MYBPC3 (myosin binding protein C, cardiac) gene, located on the short arm of chromosome 11 (11p11.2), encoding cardiac myosin binding protein C (cardiac MyBP-C), located in the cells of heart muscle. In these cells, MyBP-C is associated with the sarcomeres. Sarcomere consist of thick and thin filaments. The thick and thin filaments adhere to each other, allowing the filaments to move relative to each other so that muscles to contract. In cardiac muscle sarcomeres MyBP-C binds to the thick filaments and prevents decomposes. MyBP-C also regulates the rate of muscle contraction. Mutations in MYBPC3 are responsible for up to 30% of cases of familial hypertrophic cardiomyopathy. Although these genetic changes result in an abnormally short MyBP-C or altered function protein, it is unclear how these changes cause hypertrophy of the heart muscle.

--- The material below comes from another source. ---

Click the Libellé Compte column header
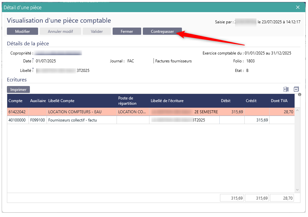This screenshot has width=308, height=217. pos(61,101)
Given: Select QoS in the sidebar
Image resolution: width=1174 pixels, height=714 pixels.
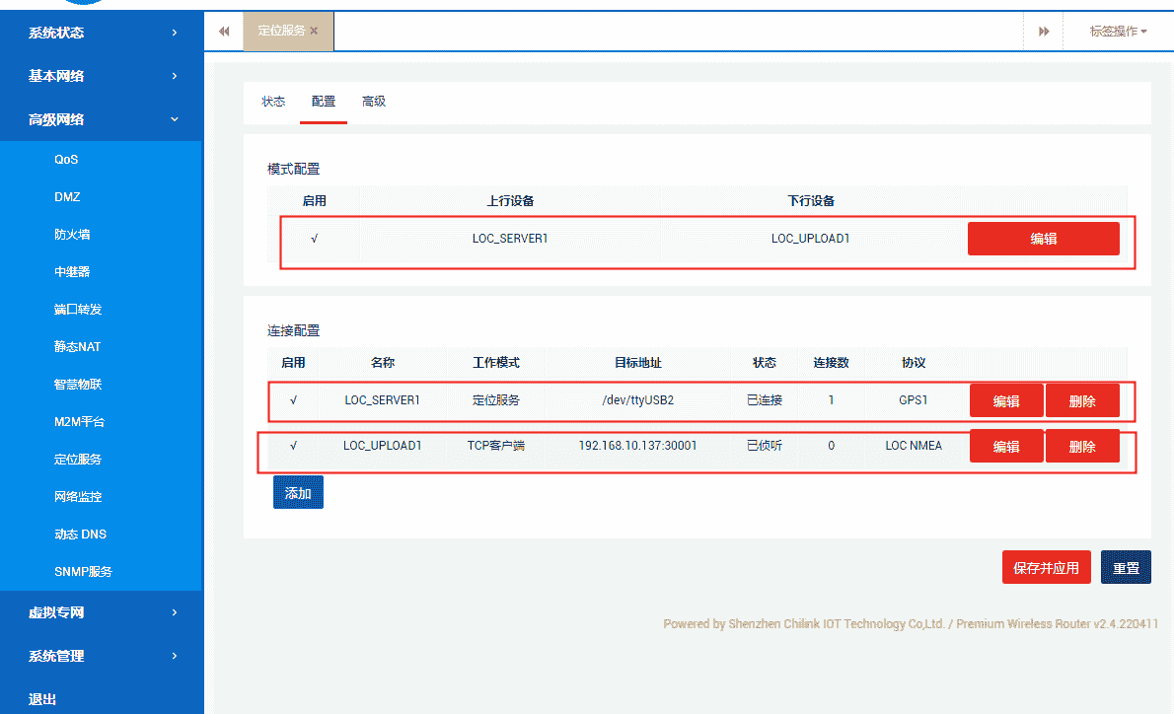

TNNT2 (Troponin T2, cardiac type) gene, located on the long arm of chromosome 1 (1q32), encodes a protein called cardiac troponin T, which is found exclusively in cardiac muscle. This protein is one of the three proteins which comprise the troponin complex protein in cardiac muscle cells. The troponin complex is part of the sarcomere. This complex, along with calcium, helps regulate heart muscle contraction. Mutations in the gene have been identified TNNT2 in approximately 5% of cases of familial hypertrophic cardiomyopathy. Most mutations TNNT2 associated with disease consist of amino acid changes in cardiac troponin T. Although protein is likely that the altered protein is incorporated in the troponin complex, it may not function properly. An anomaly or deficiency of troponin T can impair the function of the sarcomere, disrupting normal heart muscle contraction. However, it is unclear how mutations result TNNT2 characteristics of familial hypertrophic cardiomyopathy.

The TNNI3 (I3 troponin, cardiac type) gene, located on the long arm of chromosome 19 (19q13.4), encodes troponin I, which is found exclusively in the heart. as troponin T, encoded from TNNT2. This protein is one of the three proteins which comprise the troponin complex protein in cardiac muscle cells. Troponin I helps coordinate cardiac contraction. When calcium levels are low, the troponin complex binds to the thin filament. This blocks the binding interaction between the thick and thin filaments needed for muscle contraction. An increase in calcium levels causes structural changes in another protein called troponin C complex, which subsequently activates the troponin complex to detach the thin filament, allowing the heart muscle to contract. Mutations in the gene have been identified TNNI3 less than 5% of cases of familial hypertrophic cardiomyopathy. These mutations consist of amino acid changes in the protein troponin I, which leads to the synthesis of an altered protein, although likely to be incorporated in the troponin complex may not operate properly. An abnormality or deficiency of troponin I can impair the function of the sarcomere, disrupting normal heart muscle contraction.

Hypertrophic cardiomyopathy family is inherited in an autosomal dominant, which means that a copy of the altered gene in each cell is sufficient to express the disease. Rarely, the two copies of the gene are altered, leading to signs and more severe symptoms. In most cases, an affected person has a parent with the disease.

Tests performed in IVAMI: in IVAMI perform the detection of mutations associated with familial hypertrophic cardiomyopathy, by complete PCR amplification of exons MYH7, MYBPC3, TNNT2 and TNNI3, or other genes that have been implicated genes, respectively, and subsequent sequencing.

Samples recommended: EDTA blood collected for separation of blood leukocytes, or impregnated sample card with dried blood (IVAMI may mail the card to deposit the blood sample).